Items from a data source
[start]

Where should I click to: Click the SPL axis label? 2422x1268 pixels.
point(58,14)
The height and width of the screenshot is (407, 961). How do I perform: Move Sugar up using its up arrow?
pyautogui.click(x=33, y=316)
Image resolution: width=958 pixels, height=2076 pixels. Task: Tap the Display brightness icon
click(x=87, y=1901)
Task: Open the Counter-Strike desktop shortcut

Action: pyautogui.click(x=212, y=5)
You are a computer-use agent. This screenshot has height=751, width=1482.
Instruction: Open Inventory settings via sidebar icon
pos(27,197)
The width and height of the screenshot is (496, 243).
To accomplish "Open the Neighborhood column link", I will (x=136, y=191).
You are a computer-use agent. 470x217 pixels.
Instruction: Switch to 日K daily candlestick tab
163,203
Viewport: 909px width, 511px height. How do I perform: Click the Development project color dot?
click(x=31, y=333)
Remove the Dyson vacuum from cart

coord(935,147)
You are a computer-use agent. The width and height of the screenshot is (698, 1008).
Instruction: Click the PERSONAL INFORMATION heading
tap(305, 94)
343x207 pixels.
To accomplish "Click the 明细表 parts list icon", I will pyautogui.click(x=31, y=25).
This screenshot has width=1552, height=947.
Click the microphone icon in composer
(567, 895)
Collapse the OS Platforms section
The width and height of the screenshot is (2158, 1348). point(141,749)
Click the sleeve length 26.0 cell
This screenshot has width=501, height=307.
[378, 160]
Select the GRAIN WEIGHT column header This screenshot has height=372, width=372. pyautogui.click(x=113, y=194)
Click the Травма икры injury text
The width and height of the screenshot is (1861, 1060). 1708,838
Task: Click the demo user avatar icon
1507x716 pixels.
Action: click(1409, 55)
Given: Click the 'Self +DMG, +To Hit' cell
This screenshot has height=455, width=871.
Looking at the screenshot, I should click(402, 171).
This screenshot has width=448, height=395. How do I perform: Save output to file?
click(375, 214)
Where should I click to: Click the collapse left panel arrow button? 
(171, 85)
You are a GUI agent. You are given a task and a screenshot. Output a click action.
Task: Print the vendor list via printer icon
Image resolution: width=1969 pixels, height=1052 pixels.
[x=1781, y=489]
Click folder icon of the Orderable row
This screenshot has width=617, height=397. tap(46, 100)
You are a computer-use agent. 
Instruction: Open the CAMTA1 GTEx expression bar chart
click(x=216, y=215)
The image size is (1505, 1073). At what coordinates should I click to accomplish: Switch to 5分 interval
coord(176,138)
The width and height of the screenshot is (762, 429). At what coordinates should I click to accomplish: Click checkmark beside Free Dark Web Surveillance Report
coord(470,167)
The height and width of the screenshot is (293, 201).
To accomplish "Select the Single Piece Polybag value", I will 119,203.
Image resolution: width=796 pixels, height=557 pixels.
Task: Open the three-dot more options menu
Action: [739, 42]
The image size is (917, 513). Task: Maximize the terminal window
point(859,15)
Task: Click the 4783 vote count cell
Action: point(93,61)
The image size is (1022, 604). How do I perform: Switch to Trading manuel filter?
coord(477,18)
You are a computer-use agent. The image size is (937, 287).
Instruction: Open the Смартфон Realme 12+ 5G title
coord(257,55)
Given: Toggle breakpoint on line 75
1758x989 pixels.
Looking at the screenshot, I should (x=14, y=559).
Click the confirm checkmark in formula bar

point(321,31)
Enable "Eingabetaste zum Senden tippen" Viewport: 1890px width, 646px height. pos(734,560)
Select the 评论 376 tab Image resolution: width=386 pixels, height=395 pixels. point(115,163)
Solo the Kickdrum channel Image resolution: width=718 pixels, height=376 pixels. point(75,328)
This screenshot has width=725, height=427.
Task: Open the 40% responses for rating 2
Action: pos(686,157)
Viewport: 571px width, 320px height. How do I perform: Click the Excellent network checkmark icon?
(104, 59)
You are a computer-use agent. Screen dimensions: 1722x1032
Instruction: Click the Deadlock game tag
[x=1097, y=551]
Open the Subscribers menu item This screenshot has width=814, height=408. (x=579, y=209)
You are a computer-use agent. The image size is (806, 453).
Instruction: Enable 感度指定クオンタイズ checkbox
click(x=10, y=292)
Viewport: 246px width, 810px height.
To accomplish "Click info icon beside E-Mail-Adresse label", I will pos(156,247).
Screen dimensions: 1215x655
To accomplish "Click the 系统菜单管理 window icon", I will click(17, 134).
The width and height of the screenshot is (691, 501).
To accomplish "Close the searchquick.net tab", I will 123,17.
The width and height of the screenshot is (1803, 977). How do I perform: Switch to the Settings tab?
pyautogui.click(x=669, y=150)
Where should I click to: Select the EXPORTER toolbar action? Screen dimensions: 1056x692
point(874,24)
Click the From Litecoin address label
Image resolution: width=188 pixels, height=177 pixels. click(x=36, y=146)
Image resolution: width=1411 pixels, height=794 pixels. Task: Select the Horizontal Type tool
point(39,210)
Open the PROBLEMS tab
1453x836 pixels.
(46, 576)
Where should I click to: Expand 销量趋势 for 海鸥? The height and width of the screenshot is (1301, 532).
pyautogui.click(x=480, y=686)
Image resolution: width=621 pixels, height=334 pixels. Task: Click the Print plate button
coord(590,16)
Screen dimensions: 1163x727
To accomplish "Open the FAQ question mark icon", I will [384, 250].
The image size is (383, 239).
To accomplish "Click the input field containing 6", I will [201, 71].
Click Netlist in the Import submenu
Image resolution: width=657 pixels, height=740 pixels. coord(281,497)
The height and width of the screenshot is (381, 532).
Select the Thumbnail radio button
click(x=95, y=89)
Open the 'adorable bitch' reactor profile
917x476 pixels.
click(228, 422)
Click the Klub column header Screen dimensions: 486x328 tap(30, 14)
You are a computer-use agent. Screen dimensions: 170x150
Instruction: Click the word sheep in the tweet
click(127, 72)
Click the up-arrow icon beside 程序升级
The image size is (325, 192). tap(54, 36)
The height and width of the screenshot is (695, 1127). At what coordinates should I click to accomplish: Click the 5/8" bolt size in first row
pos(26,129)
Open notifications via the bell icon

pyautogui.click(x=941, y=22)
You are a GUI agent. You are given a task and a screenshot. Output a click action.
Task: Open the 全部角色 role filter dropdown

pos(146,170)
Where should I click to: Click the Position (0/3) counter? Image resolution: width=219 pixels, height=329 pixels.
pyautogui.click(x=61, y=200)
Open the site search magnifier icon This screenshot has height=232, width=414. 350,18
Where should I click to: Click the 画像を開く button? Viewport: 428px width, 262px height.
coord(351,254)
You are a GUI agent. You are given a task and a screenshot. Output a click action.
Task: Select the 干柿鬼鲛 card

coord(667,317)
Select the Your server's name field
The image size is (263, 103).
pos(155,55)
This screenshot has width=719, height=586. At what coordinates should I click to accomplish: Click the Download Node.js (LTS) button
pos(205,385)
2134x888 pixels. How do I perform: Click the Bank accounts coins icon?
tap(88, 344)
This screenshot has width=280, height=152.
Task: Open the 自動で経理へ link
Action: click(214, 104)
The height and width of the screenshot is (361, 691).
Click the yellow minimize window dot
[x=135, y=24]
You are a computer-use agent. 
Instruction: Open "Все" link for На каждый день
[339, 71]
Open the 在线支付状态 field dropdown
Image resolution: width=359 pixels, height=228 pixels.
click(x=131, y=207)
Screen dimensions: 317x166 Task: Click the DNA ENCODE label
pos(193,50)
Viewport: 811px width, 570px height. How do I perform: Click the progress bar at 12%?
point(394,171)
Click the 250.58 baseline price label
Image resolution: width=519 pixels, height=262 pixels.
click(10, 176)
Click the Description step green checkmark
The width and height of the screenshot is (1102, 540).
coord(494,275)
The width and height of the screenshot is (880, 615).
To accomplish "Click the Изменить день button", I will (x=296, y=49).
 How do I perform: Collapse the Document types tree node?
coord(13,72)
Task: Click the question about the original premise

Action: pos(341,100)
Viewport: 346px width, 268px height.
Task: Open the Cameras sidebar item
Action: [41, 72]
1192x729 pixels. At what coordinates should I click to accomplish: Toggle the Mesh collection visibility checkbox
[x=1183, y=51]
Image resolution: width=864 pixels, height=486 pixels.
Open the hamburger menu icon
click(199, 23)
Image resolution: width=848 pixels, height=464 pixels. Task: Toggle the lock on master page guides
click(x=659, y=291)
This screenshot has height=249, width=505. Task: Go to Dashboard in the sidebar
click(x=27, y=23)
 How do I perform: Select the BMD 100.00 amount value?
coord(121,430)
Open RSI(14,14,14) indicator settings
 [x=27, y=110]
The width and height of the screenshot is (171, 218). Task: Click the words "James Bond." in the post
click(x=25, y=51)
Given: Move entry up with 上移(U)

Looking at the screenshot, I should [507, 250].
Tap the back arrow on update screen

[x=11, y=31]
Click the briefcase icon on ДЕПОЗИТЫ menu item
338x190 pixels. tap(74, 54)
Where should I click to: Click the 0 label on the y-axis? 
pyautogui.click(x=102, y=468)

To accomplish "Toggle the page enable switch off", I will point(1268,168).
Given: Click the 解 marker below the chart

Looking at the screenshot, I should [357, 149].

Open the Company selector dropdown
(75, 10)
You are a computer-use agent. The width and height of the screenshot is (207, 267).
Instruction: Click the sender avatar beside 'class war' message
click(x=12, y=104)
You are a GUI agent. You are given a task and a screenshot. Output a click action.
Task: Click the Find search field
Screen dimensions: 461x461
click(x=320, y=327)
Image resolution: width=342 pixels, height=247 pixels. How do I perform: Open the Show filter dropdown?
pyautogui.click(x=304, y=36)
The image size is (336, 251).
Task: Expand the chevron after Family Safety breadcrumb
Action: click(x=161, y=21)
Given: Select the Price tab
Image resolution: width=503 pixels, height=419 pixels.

[end]

Stated exercise
Quote the entries between the line containing "646px height. pos(734,560)" and the line containing "Select the 评论", inclusive, reproducing every character as it appears.

Completed task
Enable "Eingabetaste zum Senden tippen" Viewport: 1890px width, 646px height. pos(734,560)
Select the 评论 376 tab Image resolution: width=386 pixels, height=395 pixels. point(115,163)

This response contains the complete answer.